West Germany also turned to the right. After more than a decade in power, the Social Democrats foundered, and in 1982 Christian Democrat Helmut Kohl (b. 1930) became the new chancellor. Like Thatcher, Kohl cut taxes and government spending. His policies led to increasing unemployment in heavy industry but also to solid economic growth. By the mid-1980s West Germany was one of the most prosperous countries in the world. In foreign policy, Kohl drew close to President Reagan. The chancellor agreed to deploy U.S. cruise missiles and nuclear-armed Pershing missiles on West German territory, a decision that contributed to renewed superpower tensions. In power for sixteen years, Kohl and the Christian Democrats governed during the opening of the Berlin Wall in 1989, the reunification of East and West Germany in 1990, and the end of the Cold War.

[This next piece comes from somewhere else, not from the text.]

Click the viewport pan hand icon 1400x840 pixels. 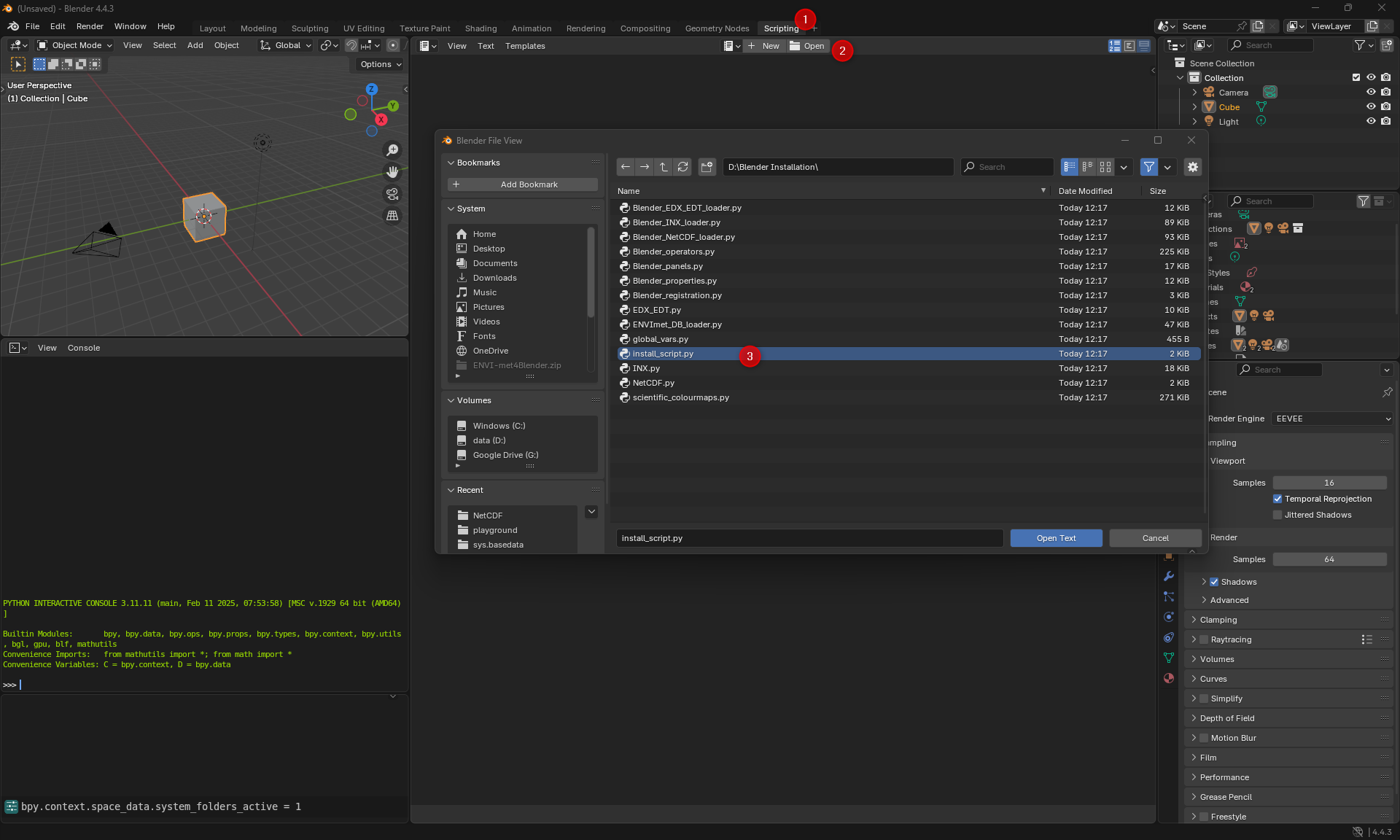[392, 172]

The most striking temporary exception to the general drift to the right in European politics was François Mitterrand (1916–1996) of France. After his election as president in 1981, Mitterrand and his Socialist Party led France on a lurch to the left. This marked a significant change in French politics, which had been dominated by center-right parties for some twenty-five years. Working at first in a coalition that included the French Communist Party, Mitterrand launched a vast program of nationalization and public investment designed to spend the country out of economic stagnation. By 1983 this attempt had clearly failed, and Mitterrand’s Socialist government made a dramatic about-face. The Socialists were compelled to reprivatize industries they had just nationalized. They imposed a wide variety of austerity measures and maintained those policies for the rest of the decade.

Despite persistent economic crises and high social costs, by 1990 the developed nations of western Europe and North America were far more productive than they had been in the early 1970s. Western Europe was at the center of the emerging global economy, and its citizens were far richer than those in Soviet bloc countries (see “State and Society in the East Bloc”). Yet the collapse of the postwar consensus and the remaking of Europe in the transitional decades of the 1970s and 1980s helped generate new forms of protest and dissent across the political spectrum.